By virtue of appearing on a nationally televised C-SPAN program last month, some might consider New Windsor's Mayor Jack A. Gullo Jr. to have become an "expert" on local government. Mr. Gullo's appearance was a nice change of pace, since most of the time the leaders of Carroll's municipalities labor in obscurity, but these mayors and council members have been among the county's unrecognized assets.

With eight incorporated municipalities, Carroll County has the equivalent of a farm system for local government. These towns -- which vary in size from less than 1,000 residents to more than 14,000 -- frequently field a number of promising prospects. Some of the mayors have become county commissioners -- Manchester's Elmer C. Lippy, Hampstead's Julia W. Gouge and Westminster's W. Benjamin Brown to name three recent examples. However, many of these mayors never aspire to county leadership because of the constraints inherent in the commissioner form of government.

Instead, when municipal officials are interested in advancing their political careers, they often think in terms of the state legislature. And, although they can make substantial contributions in the General Assembly, county residents don't get the full benefits of the administrative expertise and leadership they developed running municipalities.

Town officials have hands-on experience in complex municipal problems such as operating water and sewer systems and overseeing police forces. They have to assemble budgets, levy taxes and develop long-range master plans.

As for the commissioners, despite being the highest elected county officials in Carroll they don't have as much administrative control over county affairs as mayors do over town business.
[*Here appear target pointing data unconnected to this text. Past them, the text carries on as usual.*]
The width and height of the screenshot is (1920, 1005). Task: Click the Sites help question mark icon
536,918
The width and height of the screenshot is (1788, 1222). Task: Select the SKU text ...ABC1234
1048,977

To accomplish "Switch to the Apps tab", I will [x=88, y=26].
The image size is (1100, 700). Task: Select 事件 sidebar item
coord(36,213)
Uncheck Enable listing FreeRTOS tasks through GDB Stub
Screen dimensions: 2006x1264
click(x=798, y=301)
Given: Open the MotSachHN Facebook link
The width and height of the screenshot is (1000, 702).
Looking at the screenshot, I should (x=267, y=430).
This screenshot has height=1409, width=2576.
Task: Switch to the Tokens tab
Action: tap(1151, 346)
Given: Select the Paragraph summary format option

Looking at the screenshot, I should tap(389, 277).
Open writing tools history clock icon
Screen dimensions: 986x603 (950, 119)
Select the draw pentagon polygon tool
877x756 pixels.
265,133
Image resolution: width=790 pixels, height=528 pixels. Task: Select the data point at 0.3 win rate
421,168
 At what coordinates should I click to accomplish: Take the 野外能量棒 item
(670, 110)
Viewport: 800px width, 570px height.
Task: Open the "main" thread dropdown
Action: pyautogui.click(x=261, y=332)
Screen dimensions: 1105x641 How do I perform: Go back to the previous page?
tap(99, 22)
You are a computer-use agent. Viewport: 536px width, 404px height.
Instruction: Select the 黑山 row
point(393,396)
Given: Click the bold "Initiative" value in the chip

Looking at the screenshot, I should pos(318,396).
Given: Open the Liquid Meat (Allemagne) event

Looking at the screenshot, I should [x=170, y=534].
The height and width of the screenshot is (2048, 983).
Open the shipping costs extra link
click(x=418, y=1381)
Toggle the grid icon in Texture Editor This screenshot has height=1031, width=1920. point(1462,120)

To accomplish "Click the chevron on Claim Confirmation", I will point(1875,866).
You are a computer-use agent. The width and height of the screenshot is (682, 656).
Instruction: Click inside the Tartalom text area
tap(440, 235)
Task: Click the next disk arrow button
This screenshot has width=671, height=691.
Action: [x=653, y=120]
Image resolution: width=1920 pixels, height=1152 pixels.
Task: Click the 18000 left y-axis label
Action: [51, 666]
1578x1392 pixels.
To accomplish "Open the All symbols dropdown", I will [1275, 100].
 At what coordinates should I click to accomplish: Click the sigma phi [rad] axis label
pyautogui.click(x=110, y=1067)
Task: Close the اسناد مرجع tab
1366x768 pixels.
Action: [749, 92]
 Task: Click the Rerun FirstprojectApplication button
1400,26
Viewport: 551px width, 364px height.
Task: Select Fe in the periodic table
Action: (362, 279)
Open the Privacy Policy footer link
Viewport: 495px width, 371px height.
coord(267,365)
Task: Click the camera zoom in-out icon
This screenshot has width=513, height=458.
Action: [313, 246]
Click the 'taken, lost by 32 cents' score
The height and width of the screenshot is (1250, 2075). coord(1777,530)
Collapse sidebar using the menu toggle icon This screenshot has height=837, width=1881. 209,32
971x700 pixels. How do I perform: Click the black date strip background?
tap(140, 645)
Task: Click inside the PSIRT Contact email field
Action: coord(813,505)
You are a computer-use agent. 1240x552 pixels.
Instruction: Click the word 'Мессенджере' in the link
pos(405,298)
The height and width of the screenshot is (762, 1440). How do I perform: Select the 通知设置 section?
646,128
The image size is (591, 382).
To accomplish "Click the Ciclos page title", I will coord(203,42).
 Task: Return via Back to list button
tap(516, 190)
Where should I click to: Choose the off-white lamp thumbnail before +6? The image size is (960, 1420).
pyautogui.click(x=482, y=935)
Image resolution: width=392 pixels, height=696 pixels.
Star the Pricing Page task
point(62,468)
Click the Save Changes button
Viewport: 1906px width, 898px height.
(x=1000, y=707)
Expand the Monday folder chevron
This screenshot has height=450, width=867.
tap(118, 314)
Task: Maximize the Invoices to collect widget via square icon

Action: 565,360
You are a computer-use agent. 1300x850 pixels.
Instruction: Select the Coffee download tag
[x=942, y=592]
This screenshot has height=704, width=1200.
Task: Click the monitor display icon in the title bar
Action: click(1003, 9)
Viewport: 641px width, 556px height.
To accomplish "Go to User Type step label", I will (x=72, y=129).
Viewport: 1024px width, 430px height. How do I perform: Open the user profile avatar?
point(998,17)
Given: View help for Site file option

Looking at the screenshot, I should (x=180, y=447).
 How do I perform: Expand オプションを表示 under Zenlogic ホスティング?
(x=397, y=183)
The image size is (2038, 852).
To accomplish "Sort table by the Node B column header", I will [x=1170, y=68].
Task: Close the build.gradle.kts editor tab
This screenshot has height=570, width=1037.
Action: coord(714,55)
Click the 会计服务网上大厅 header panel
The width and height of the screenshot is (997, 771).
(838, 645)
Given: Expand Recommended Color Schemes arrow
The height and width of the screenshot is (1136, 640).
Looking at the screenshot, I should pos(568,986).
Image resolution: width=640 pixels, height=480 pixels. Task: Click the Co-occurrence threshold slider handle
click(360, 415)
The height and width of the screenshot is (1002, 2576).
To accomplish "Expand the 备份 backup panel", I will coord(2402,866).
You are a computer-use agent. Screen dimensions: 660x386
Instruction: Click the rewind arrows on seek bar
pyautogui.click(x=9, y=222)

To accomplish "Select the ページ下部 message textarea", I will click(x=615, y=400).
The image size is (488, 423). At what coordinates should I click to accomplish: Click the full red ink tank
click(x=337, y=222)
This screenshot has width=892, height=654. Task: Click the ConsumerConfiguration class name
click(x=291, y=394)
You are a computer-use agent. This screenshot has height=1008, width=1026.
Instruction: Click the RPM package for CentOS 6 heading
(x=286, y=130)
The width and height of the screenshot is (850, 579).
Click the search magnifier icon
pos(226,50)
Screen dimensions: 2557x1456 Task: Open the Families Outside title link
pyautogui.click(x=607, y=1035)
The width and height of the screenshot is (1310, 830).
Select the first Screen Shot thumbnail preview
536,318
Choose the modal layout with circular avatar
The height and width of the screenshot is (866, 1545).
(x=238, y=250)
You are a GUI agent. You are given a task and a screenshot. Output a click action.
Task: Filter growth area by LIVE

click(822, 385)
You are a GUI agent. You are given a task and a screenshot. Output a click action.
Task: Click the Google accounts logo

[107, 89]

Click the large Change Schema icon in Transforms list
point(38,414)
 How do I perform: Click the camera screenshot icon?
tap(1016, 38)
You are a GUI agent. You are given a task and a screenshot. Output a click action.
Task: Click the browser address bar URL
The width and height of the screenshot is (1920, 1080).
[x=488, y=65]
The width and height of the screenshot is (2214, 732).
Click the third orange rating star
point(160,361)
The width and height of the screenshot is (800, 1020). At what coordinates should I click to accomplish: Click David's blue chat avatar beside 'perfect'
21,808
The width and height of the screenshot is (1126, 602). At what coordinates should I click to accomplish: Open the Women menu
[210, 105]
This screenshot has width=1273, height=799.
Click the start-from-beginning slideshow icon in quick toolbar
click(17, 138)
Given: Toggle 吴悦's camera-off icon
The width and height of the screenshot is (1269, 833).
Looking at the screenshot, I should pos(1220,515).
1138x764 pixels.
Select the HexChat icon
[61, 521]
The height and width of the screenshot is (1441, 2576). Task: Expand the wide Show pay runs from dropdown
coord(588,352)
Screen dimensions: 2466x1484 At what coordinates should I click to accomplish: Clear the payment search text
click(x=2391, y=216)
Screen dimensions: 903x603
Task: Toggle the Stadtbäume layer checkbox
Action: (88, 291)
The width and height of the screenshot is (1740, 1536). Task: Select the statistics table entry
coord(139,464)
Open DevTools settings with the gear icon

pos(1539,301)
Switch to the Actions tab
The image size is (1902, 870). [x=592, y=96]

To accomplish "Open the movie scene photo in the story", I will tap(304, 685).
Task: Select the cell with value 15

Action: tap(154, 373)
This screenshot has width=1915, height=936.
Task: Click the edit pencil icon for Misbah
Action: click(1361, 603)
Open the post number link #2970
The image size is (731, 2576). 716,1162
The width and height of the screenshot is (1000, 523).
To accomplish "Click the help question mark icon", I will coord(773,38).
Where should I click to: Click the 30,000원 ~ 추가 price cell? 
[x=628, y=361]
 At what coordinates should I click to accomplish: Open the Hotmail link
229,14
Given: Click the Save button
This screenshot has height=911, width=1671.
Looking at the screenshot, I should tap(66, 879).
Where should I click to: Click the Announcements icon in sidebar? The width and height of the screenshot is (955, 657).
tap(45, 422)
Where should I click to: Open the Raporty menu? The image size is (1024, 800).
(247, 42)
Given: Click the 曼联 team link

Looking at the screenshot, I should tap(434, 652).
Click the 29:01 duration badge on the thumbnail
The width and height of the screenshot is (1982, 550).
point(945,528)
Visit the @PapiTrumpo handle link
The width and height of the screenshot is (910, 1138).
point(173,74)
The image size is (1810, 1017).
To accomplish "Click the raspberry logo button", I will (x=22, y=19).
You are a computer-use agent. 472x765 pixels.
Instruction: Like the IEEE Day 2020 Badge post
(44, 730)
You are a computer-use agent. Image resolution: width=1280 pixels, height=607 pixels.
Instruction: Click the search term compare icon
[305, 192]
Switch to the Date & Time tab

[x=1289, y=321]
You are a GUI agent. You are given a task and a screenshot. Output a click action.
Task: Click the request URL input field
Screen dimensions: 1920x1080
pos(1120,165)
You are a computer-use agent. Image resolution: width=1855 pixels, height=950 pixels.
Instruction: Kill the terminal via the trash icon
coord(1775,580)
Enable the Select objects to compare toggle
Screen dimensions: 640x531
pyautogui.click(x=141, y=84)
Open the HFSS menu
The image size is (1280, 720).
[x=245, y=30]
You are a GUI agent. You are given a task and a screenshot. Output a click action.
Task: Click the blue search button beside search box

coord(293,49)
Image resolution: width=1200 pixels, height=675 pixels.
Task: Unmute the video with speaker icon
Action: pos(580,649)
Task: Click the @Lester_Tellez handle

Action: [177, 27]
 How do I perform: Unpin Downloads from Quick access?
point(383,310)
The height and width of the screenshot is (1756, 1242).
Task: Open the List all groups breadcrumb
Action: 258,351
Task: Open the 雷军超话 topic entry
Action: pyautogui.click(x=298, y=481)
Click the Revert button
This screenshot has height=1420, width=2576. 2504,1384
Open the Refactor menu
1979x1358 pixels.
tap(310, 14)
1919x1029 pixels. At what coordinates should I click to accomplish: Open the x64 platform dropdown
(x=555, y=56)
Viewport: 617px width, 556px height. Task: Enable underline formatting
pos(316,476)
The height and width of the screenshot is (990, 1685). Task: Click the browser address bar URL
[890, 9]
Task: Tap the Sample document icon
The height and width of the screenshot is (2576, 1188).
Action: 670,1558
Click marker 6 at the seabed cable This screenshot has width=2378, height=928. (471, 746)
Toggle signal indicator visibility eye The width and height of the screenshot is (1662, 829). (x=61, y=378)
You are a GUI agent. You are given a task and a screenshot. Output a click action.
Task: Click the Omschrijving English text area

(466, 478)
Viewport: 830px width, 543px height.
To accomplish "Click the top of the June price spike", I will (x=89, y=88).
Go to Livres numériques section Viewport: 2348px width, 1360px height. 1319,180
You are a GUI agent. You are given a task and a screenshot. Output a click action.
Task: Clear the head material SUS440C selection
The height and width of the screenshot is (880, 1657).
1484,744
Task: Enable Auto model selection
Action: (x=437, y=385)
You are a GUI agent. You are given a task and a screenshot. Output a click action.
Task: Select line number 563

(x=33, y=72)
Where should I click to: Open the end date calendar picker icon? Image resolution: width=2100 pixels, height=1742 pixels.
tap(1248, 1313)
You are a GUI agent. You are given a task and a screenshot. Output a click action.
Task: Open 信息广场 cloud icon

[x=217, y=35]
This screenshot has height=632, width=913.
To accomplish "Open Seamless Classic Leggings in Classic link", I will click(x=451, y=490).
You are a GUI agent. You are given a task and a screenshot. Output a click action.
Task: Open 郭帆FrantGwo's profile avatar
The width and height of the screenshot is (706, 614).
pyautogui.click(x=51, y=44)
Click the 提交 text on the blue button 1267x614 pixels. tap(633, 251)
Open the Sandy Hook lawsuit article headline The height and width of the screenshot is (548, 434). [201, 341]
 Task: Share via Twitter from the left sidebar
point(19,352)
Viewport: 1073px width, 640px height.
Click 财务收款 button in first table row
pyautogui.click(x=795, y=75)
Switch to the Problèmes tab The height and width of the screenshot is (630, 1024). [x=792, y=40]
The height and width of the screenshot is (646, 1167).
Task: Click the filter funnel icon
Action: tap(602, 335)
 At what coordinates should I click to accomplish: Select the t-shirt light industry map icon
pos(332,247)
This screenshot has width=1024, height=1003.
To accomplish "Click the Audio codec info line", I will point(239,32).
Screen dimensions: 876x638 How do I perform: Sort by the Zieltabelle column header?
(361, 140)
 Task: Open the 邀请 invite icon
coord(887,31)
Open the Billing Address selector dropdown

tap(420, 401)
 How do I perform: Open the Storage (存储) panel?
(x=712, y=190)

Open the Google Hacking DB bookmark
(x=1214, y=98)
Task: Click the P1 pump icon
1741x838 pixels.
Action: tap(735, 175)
The most important difference is that a commissioner shares administrative duties with two others on the board. The second is that the commissioners' legislative and executive functions blur the lines of authority. (If commissioners intervene in department affairs, they are micro-managing. If they don't participate, they are viewed as abdicating their responsibilities.)

Although the idea has met strong resistance in the past, adopting a charter government with a county executive would help clarify administrative responsibilities. Only by changing Carroll's antiquated form of governance can county residents hope to tap some of the best home-grown talent that has been developed in Carroll's towns.